A clear majority in favour of climate protection
In the summer of 2024, the European Investment Bank (EIB) wanted to know how seriously Europeans take climate change.
The most important results from the 24,000 respondents:
- 94% of Europeans consider climate adaptation in their country to be important; 50% of them say the issue should be a priority.
- 86% assume that investing in adaptation can create jobs and boost the local economy.
- 85% say that investing in climate adaptation now prevents higher costs in the future.
This unequivocal result is surprising in view of the current UN Climate Change Conference in Azerbaijan, which is not expected to achieve any major progress in climate protection. The most important heads of state (Biden, Xi, Scholz, Macron, Putin and Lula) did not even attend the conference, even though it is dealing with the issue of humanity’s survival. This shows that the population takes this issue far more seriously than the leading politicians.
What role does the election of Donald Trump as US President play for international climate policy?
Despite Trump, the triumph of renewable energies will continue globally. This is because solar and wind energy are constantly becoming cheaper. A kilowatt hour of solar energy can already be produced in the United Arab Emirates for less than one euro cent. And renewables will become even cheaper in the years to come because they are available in almost infinite quantities and are gifts of nature – while fossil and nuclear energies are becoming increasingly scarce and therefore more expensive. The sun alone sends us 15,000 times more energy every moment of our existence than the eight billion people consume today.
In 2023 and 2024, twice as much money was invested in renewable energies worldwide as in fossil fuels. This trend will continue in the US despite Trump, because Republican-led states benefit particularly intensively from low-cost renewable energies. Nuclear power is not only at least twice as expensive, new nuclear power plants also take far too long to build. Ironically, it is Republican-led states that benefit most from the tax breaks that President Biden has introduced for renewable energies. The fact that Trump is once again planning to withdraw the USA from the Paris Agreement does not change this.
At present, renewables are not growing linearly worldwide, but exponentially, so there is still a chance of achieving the Paris target (no more than 1.5 degrees, at most two degrees, of global warming more than in the pre-industrial era) in the medium or long term. In the short term, we are already at 1.5 degrees.
The solar energy transition begins regionally: with solar panels on your own roof, with the switch from combustion cars to electric cars, from gas and oil to heat pumps, from aeroplanes to trains, from meat to healthier food, away from plastic and and from plastics.
The producers of gas and oil will then stop producing when millions more energy consumers switch because the sun and wind do not send a bill. No matter how loudly Donald Trump shouts ‘Drill, baby, drill’ – Bohr, baby. Bohr’. More and more people trust the sun and the wind more than the old energy sources. According to a survey, one in three homeowners in Germany wants to have a solar energy system installed on their roof next year. The future belongs to renewables, whoever governs.

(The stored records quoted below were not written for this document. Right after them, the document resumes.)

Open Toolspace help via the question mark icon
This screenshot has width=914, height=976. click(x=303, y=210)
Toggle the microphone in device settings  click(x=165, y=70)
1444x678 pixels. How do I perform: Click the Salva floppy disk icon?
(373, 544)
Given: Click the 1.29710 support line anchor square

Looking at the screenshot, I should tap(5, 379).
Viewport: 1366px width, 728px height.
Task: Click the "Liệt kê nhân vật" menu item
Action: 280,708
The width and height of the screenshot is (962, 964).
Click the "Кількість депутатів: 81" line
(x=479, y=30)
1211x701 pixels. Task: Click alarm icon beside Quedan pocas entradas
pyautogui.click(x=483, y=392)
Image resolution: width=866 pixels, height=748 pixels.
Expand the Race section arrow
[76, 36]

This grassroots optimism is necessary and helpful if we do not want to be crushed by the multiple crises of our time. England’s new Prime Minister Keir Starmer also gave cause for hope at the opening of the climate conference in Azerbaijan. The former coal-producing country has already completely phased out coal and aims to reduce its CO2 emissions by 81 per cent by 2035 compared to 1990. It can be done if the political will is there.
China is currently building twice as much solar and wind power capacity as the rest of the world combined. China’s investment in green technologies is contributing significantly to economic growth in the ‘Middle Kingdom’ – 40 per cent. In Germany, the number of solar balcony power plants doubled in the first ten months of 2024.